Kensington Council leader Nicholas Paget-Brown resigns after fatal Grenfell tower fire

Move follows criticism of the council’s response to the disaster

Tom Batchelor
Friday 30 June 2017 17:19
Leader of Kensington and Chelsea council stands down

The Tory leader of Kensington and Chelsea council, Nick Paget-Brown, has resigned in the wake of the Grenfell Tower fire, saying he accepts a "share of responsibility" for the "perceived failings".

The move came as two other senior officials involved in the Grenfell tragedy also said they were standing down, following criticism of the council’s response to the disaster, which claimed the lives of around 80 people.

Speaking on Friday evening, Mr Paget-Brown said: "The scale of this tragedy was always going to mean that one borough alone would never have sufficient resources to respond to all the needs of the survivors and those made homeless, on its own.

"We have been very lucky to have the support of other London boroughs, the emergency services and the community associations based in North Kensington and I am very grateful to all of them.

"This council has also been criticised for failing to answer all the questions that people have.

"That is properly a matter for the public inquiry.

"As council leader I have to accept my share of responsibility for these perceived failings."

Pressure had been building on Mr Paget-Brown to step down throughout Friday after a chaotic council meeting was cancelled on Thursday evening.

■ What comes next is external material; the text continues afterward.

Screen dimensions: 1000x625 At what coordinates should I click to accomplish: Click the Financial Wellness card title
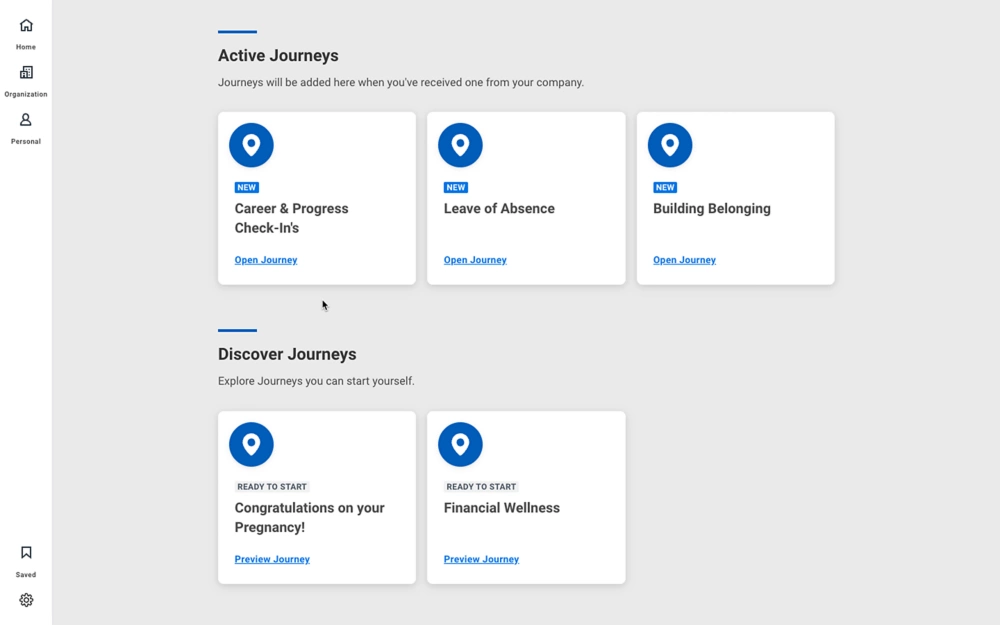[501, 508]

He called a halt to the meeting – the first to be held with council staff since the devastating fire – after warning about “recent real threats of assault on council staff and damage to building”.

Journalists attending the meeting would "prejudice" the forthcoming public inquiry, he claimed.

​Theresa May's spokesperson earlier criticised the council for shutting the meeting down, while the communities secretary, Sajid Javid, made similar remarks.

Grenfell fire meeting scrapped after journalists gain access

Commenting on that meeting, the council chief said: "My decision to accept legal advice that I should not compromise the public enquiry by having an open discussion in public yesterday has itself become a political story and it cannot be right that this should have become the focus of attention when so many are dead or still unaccounted for," adding:

“The task for my successor is to ensure that the strengths which also characterise this place, and North Kensington in particular, are seen to play their part in bringing the community together and ensuring that this borough, the most wonderful place, can start to move forward from this tragedy.”

Sadiq Khan posted a statement on Facebook saying he welcomed the departure of the council leader.

“Ever since the awful events of two weeks ago, it has been clear that the local community in and around North Kensington has lost trust in the council and that the administration is not fit for purpose,” he said.

“Last night’s decision to abandon the council’s cabinet meeting has merely compounded the misery for local people who are grieving, traumatised and desperate for answers.”

Kensington and Chelsea council should be run by civil servant commissioners "to act in the best interests of residents until the voters of the borough can choose, at next May's council elections, who they wish to represent and serve them", Mr Khan added.

Moments after Mr Paget-Brown's resignation, deputy council leader and the cabinet member responsible for housing, Rock Feilding-Mellen, also announced he was stepping down.

He said: "It has been suggested several times since the tragic event of the 14 June that I should resign, but until now I have felt that it was my duty to do whatever I could personally to back the council's efforts to help the fire's victims, to encourage all of the dedicated officers within the council as they worked tirelessly for the relief effort, and to support the council's leader.

"It will be for others to judge whether it would have been better for me to resign immediately, but I would have found it hard to forgive myself if I had ducked out at such a moment of crisis for the borough.”

In a separate development, the organisation which manages Grenfell Tower in west London announced it had agreed its chief executive would "step aside" so he can "concentrate on assisting with the investigation and inquiry".

A statement from the Kensington and Chelsea Tenant Management Organisation (KCTMO) confirmed Robert Black's position, two days after retired Court of Appeal judge Sir Martin Moore-Bick was appointed to lead the public inquiry into the deaths of at least 80 people.